In the book Our Others. Stories of Ukrainian Diversity Olesya Yaremchuk explored the histories and personal stories of fourteen ethnic minority groups living within the boundaries of present-day Ukraine. She traveled to many settlements, from the bustling cities of Donbas and Bukovyna to the quiet villages of Bessarabia and Zakarpattia, to document how ethnic minorities of Ukraine live today and what memories they keep about their past.

Russia´s full-scale war is changing the ethnic landscape of Ukraine and the stories collected in the book become an archive of memory. Many members of national communities were forced to leave their homes. For instance, the Meskhetian Turks who lived near Bakhmut in Donetsk Oblast, the Greeks of Mariupol, or the Roma of Nova Kakhovka in Kherson Oblast.

Thanks to the support of the Harriman Institute and the Institute for the Human Sciences in Vienna, Yaremchuk continues to research Ukrainian diversity and prepare new literary reportages from Ukraine. During the event, the author will present her book and talk about her current research.

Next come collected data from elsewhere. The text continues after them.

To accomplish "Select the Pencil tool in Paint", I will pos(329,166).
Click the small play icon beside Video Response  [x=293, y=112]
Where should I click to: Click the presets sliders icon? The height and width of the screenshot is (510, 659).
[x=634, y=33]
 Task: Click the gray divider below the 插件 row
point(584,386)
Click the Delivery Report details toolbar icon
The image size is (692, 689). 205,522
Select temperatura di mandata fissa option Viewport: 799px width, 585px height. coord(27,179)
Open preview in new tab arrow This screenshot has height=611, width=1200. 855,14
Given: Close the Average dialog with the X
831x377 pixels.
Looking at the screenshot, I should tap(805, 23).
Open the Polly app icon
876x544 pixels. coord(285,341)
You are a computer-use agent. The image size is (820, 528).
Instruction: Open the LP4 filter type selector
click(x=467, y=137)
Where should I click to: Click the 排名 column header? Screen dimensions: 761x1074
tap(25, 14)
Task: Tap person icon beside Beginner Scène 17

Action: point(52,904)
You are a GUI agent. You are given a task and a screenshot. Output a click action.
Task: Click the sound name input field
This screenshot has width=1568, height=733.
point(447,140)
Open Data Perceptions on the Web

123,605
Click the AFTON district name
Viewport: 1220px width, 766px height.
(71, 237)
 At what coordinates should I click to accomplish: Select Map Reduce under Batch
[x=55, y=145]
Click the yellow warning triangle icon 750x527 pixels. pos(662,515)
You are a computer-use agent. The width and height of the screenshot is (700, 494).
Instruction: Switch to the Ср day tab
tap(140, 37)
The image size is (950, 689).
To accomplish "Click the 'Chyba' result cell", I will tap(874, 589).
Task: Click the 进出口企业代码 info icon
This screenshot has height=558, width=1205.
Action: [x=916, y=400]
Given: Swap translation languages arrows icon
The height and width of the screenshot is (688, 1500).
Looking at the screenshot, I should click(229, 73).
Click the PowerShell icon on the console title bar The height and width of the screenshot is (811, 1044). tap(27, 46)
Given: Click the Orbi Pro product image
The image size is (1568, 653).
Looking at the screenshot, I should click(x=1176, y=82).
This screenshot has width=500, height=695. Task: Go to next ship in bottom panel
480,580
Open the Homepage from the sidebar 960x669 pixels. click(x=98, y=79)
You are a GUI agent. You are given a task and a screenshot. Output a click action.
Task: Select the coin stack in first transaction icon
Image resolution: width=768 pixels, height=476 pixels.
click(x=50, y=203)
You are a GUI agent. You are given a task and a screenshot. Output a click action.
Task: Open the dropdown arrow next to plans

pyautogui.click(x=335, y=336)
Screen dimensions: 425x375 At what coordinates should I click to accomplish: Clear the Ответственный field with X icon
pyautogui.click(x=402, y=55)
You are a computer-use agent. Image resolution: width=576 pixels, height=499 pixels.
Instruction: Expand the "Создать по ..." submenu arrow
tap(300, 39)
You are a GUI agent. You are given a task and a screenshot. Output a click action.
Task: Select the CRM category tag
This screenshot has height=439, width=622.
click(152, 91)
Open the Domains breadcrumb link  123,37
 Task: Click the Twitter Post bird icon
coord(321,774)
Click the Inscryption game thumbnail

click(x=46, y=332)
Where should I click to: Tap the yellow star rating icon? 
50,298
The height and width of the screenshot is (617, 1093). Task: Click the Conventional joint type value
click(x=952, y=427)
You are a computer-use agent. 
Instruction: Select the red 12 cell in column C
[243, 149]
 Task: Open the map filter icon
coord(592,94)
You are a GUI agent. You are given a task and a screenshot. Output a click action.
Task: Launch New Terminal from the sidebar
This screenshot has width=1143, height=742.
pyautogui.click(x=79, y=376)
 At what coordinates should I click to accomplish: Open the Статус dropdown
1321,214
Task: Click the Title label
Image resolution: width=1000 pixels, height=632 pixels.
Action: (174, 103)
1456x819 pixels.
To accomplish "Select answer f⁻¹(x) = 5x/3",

Olesya Yaremchuk is a Ukrainian author and journalist focusing on the topic of cultural and national identity, and the frontier. Yaremchuk has served as the editor-in-chief of the Choven Publishing House, a Ukrainian publishing house specializing in reportage and documentary literature, and has contributed as a journalist to various publications both in Ukraine and abroad. She is a winner of the Samovydets Literary Reportage Award and the LitAccent of the Year Award, both in Ukraine, as well as a finalist of the ADAMI Media Prize and the Lviv UNESCO City of Literature Award. She is a member of PEN Ukraine (Kyiv) and the Coalition for Pluralistic Public Discourse (Berlin). She has been named the Spring 2024 Harriman Resident at the Austrian Society for Literature, in partnership with the Institute for Human Sciences in Vienna, Austria.